Start of TEXT SEGMENT
Spring Seeding into Poor Alfalfa
As you evaluate your alfalfa stands this spring and decide that something needs done, there are options for that land to produce forage for your operation this coming season…
- Italian Ryegrass – An Italian ryegrass like Green Spirit or Tetraprime can be interseeded at 8-12 lbs per acre to add thickness to the stand to very high quality, highly digestible forage. This will make dairy quality silage or baleage when harvested timely, but will generally not dry down for dry hay. Italian ryegrass will usually only persist for one year, but could potentially overwinter for a spring harvest or be used as a green manure. Avoid drought prone soils or low fertility environments and be aware that summer heat and humidity can lessen production of a stand.
- Hakari Brome – Interseeded at 8-12 lbs per acre, Hakari brome can be your “rescue grass” to add to hay production in year one. This is a quick-to-establish, short-lived perennial that can persist for 2-3 years when managed properly. This includes a mowing height of 3-4 inches to leave enough stubble remaining for regrowth, adequate rest time between cuttings, and fertile, well-drained soil. Unlike rhizomatous smooth brome, Hakari brome has an upright, tillering-type growth that works very well for dry hay with high forage quality.
- Forage Triticale or Forage Oats – These cool season forages can be used when the need to spruce up a stand is detected early. These can be seeded at 30-50 lbs per acre early in the spring directly into existing alfalfa stand. The harvest of either of these forages with the alfalfa that remains allows for a summer annual such as forage sorghum or sorghum sudangrass to follow.
End of TEXT SEGMENT
Start of MATERIAL PROVIDED
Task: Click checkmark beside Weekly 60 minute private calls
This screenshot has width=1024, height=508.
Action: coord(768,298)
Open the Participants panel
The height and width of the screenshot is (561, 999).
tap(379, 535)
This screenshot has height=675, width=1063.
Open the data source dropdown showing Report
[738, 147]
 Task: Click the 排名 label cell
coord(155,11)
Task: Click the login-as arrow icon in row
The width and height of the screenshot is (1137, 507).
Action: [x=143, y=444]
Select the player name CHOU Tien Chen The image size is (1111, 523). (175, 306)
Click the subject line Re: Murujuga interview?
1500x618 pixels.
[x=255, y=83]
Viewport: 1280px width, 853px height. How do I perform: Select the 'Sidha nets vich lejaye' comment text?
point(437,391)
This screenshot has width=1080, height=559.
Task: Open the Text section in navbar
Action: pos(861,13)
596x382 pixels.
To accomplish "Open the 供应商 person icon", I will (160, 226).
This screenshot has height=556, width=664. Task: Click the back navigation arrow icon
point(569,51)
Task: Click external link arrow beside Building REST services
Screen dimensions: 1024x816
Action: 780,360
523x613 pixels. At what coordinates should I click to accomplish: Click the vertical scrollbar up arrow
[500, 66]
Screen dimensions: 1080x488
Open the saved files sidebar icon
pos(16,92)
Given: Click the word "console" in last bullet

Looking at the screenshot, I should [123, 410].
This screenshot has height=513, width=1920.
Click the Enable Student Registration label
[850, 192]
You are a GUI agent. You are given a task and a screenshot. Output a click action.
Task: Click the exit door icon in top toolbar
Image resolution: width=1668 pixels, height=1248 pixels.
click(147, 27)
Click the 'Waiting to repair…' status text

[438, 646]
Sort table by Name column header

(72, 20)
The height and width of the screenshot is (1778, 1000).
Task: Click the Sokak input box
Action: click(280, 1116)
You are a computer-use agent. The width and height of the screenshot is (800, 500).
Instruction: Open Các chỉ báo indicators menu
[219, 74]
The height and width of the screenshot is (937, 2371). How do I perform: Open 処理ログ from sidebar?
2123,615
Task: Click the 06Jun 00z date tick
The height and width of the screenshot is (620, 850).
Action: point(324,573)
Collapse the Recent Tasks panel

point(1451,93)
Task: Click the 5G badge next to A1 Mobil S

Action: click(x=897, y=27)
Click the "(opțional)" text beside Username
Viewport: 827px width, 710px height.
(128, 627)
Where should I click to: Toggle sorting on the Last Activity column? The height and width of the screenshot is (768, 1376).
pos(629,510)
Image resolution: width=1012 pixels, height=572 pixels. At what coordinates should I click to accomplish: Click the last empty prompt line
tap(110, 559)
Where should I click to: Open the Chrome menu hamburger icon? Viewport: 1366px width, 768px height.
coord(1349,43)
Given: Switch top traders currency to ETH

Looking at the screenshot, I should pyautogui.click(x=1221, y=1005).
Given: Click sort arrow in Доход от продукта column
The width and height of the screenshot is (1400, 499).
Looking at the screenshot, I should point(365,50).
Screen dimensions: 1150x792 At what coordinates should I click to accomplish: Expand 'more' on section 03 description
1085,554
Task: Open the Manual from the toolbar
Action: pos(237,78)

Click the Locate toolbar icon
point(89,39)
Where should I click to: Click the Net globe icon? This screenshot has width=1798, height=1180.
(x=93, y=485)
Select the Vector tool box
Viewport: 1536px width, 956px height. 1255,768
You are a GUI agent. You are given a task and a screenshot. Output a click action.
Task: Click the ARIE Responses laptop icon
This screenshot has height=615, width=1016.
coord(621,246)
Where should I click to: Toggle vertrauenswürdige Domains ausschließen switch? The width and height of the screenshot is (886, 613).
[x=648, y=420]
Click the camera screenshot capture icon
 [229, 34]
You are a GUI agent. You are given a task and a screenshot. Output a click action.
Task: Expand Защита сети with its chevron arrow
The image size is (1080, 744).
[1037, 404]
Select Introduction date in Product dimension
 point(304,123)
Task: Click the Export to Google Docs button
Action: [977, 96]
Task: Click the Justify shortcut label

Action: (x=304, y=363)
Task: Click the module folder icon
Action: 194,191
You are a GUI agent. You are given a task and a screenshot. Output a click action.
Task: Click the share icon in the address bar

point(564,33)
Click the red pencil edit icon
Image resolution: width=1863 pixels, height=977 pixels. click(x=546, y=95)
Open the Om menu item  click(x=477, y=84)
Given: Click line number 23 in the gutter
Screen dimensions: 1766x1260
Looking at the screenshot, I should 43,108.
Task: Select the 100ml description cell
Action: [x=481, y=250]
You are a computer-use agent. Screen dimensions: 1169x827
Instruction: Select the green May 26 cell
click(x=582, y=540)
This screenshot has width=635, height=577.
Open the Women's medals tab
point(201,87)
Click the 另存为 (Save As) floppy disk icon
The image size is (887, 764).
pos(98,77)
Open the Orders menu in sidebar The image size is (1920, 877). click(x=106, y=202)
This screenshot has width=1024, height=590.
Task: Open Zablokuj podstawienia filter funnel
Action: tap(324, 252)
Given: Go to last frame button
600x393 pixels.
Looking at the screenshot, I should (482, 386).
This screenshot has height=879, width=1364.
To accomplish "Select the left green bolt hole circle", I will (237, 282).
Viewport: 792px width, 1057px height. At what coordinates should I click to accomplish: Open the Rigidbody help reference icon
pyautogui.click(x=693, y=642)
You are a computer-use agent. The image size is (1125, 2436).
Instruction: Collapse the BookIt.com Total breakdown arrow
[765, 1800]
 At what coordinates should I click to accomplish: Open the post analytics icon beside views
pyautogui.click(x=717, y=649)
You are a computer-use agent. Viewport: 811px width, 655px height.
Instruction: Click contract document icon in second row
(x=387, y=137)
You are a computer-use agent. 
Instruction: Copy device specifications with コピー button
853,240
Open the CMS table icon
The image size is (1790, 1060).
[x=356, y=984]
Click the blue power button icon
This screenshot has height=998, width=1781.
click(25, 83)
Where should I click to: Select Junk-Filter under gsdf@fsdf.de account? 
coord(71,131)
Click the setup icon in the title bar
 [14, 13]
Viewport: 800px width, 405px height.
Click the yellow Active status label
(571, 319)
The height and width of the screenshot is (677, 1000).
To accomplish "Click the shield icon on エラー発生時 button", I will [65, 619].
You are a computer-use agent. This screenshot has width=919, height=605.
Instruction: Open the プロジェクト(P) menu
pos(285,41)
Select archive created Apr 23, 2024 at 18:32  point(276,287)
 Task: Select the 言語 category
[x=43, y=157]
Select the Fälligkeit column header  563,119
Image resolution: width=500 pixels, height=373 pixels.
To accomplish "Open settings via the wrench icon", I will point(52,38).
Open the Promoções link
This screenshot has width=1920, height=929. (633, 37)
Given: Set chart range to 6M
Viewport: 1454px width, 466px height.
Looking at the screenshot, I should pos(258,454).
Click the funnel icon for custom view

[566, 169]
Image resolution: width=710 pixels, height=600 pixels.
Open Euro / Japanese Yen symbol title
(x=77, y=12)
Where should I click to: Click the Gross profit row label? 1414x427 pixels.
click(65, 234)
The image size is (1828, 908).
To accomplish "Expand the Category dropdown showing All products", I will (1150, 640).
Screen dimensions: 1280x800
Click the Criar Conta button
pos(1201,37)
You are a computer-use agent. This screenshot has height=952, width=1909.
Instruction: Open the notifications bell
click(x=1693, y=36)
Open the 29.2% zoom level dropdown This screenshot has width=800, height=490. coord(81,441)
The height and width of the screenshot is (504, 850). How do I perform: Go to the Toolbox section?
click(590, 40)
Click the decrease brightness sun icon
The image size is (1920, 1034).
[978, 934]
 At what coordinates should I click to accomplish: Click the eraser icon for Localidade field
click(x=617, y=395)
End of MATERIAL PROVIDED
> [TASK 1]: List the option names that open each bulleted entry, before the dash, in the text on spring seeding into poor alfalfa.
> [TASK 2]: From the text on spring seeding into poor alfalfa, extract the passage from "- Hakari Brome" up to and including "high forage quality.".

> [FINAL ANSWER 1]:
Italian Ryegrass
Hakari Brome
Forage Triticale or Forage Oats

> [FINAL ANSWER 2]:
- Hakari Brome – Interseeded at 8-12 lbs per acre, Hakari brome can be your “rescue grass” to add to hay production in year one. This is a quick-to-establish, short-lived perennial that can persist for 2-3 years when managed properly. This includes a mowing height of 3-4 inches to leave enough stubble remaining for regrowth, adequate rest time between cuttings, and fertile, well-drained soil. Unlike rhizomatous smooth brome, Hakari brome has an upright, tillering-type growth that works very well for dry hay with high forage quality.